30 Eylül 2009 Çarşamba

Bilinmez kıymeti özgürlüğün


İki arkadaş yıllar sonra karşılaşır. Arkadaşı diğerine ellerini gösterir.
“ne zamandır titriyor bir türlü engel olamıyorum.”der.
“O ellerin titremesi çok doğal.O eller senin vücudunun bir parçası olmaktan utanıyor çünkü.”
“Nasıl yani”
“Bak en son ne zaman karşılaştık biz seninle .Yıllar önce değil mi?Daha gençtik önümüzde uzun yıllar vardı.Senin ellerin zamanında hırsızı,dolandırıcıyı alkışladı.Sana o kadar anlatmaya çalıştım bir kez bile dinlemedin beni.Sen ve senin gibiler sırf yalakalık olsun,işleriniz bozulmasın diye sustunuz.Başkaları hakkını arayınca,sizin gibi kafasını kuma gömmeyince,hemen o küçücük dünyanızda ezberlediğiniz bütün kötü sıfatları kullanmaya başladınız.Tıpkı birer kum saati gibiydiniz beyniniz boşaldı ama cebiniz doldu.Sizler kitap kokusunu leş kokusuna tercih ettiniz.Gençlerin geleceğini yeşil banknotlara tercih edip,dışarıda yükselen çığlık seslerini size duymanız için bahşedilen kulaklarınızı yurtdışından getirttiğiniz tıpalarla kapadınız.Her konuda yorum yapan o düşük çeneleriniz her hırsızlıkta,dolandırıcılıkta,adam kayırmacılığında sustu.Herhangi bir konu hakkında hiçbir fikriniz olmamasına rağmen hayatı boyunca bilgiye aç olan,araştıran,kitap okuyan insanların canına okudunuz.Siz sadece dürüstlüğün “dürüstlük” şeklinde yazıldığını biliyorsunuz hepsi bu.Tıpkı don kişot gibi aslında var olmayan yel değirmenleri dövüyor sonrada buna cesaret diyorsunuz.Dünya düzenin nasıl işlediğini,ülkelerin nasıl sömürüldüğünü,insanların nasıl köleleştiği hakkında hiçbir fikriniz olmamasına rağmen yıllarını kütüphanelerde geçiren bir tarihçi edasıyla hindi gibi kabaran omuzlarınızla bulunduğunuz ortamlardaki insanların görüşlerine asla karşıt görüş oluşturmayacak yorumlar yaptınız.Yabancıların bölücü emellerine bilerek ve isteyerek alet oldunuz ve başkalarını da alet ettiniz ve kalktınız bunun adına küreselleşme-globalleşme dediniz.Kirli ellerinizle bu temiz toprakları satmaktan hiç çekinmediniz.
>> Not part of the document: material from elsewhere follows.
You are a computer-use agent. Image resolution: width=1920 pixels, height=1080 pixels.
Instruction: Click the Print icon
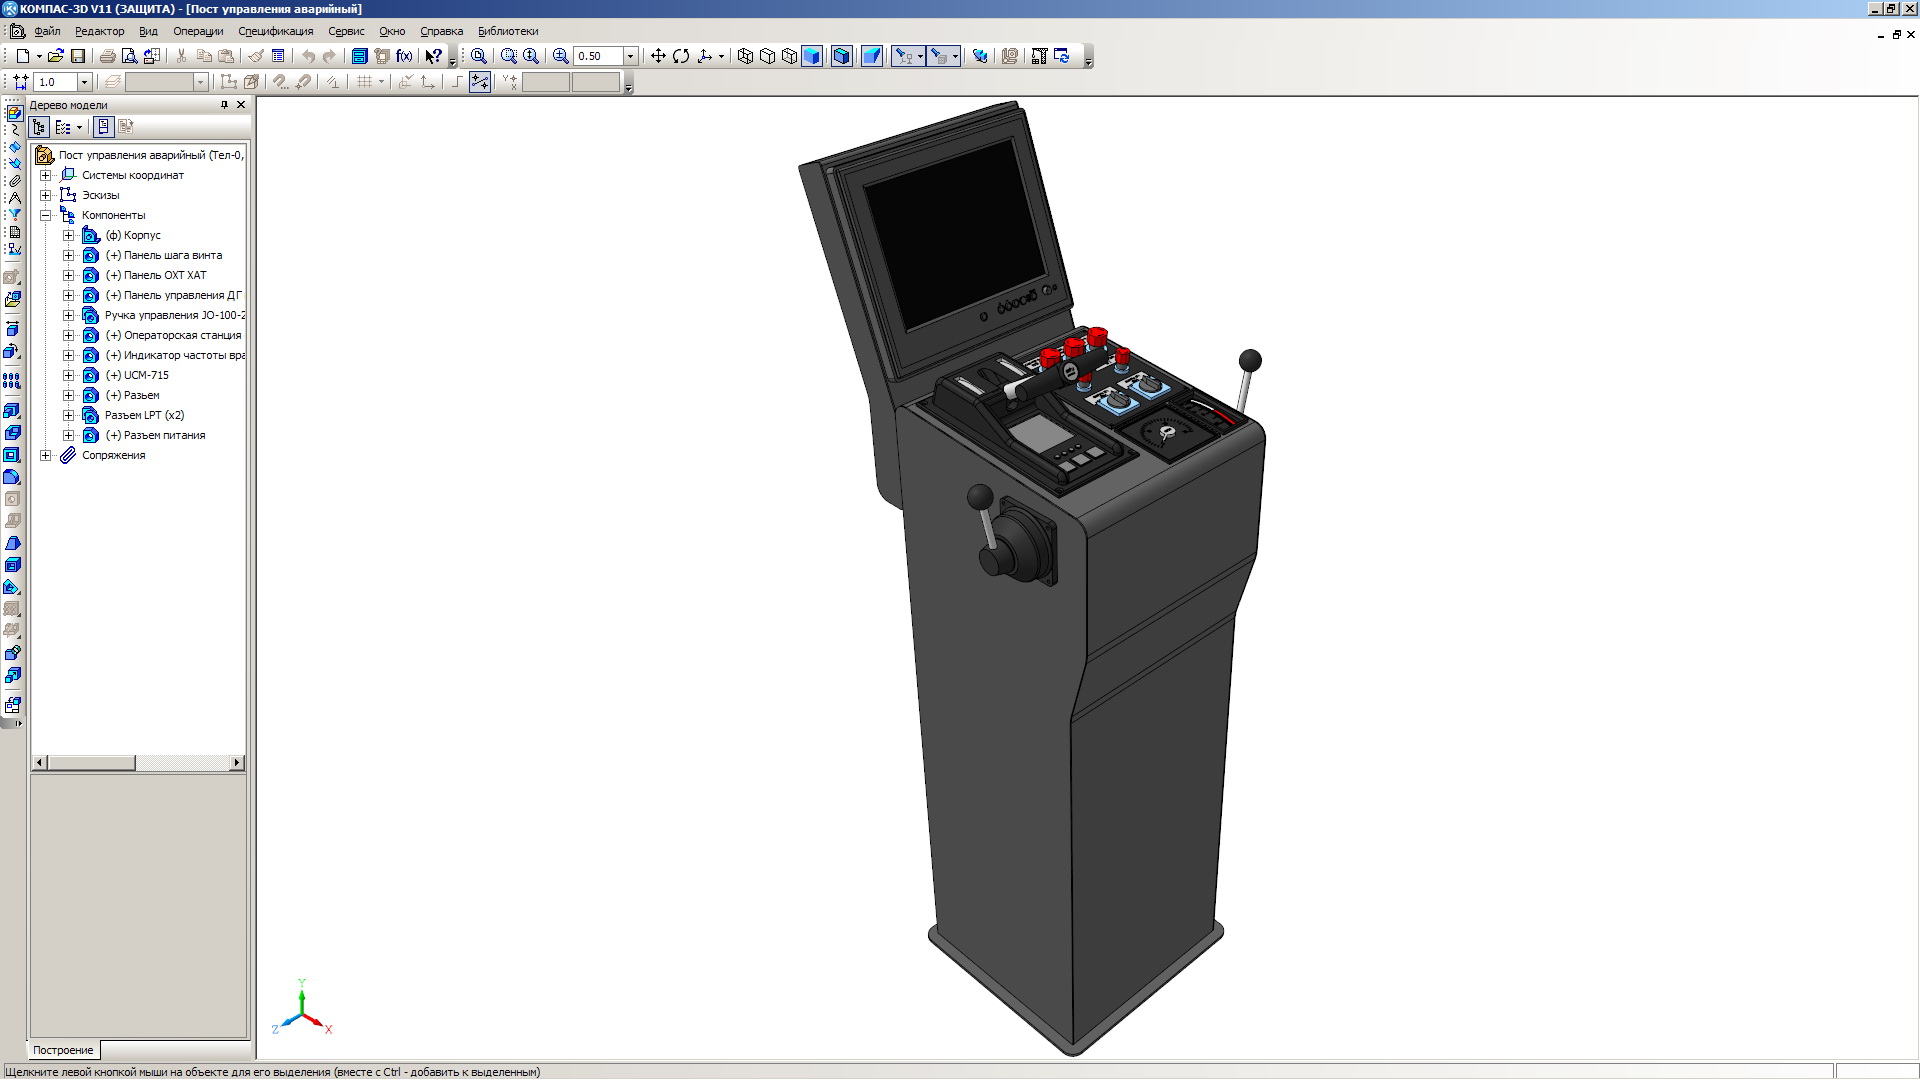(107, 56)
Seminerlerde yabancıların görüşlerini harfi harfine ezberleyip bu ülke insanlarına dikta etmeye çalıştınız, topraklarımızı peşkeş çektiniz.Geleceğinizi vakıflara,fonlara,hisset senetlerine,yabancı bankalara,yabancı devlet tahvillerine sattınız.Toprağımıza,petrolümüze,madenlerimize,fabrikalarımıza göz diktiler ve siz buna özgürlük dediniz,serbest piyasa ekonomisi dediniz.Şimdi lütfen bana o ellerinin titrediğini söyleyip kendini küçük düşürme."
“Söyleyecek tek bir sözüm bile yok ben sırf günümü kurtarma peşindeydim hepsi bu.”
“Günü kurtarayım derken ülkenin geleceğini sattığını farkına varman için elimden geleni yaptım.”
“Özür dilerim,çok özür dilerim.”
“Benden değil bu ülke insanlarından özür dile.Hem de hepsinden,ömrün ve gücün yeterse tabi.”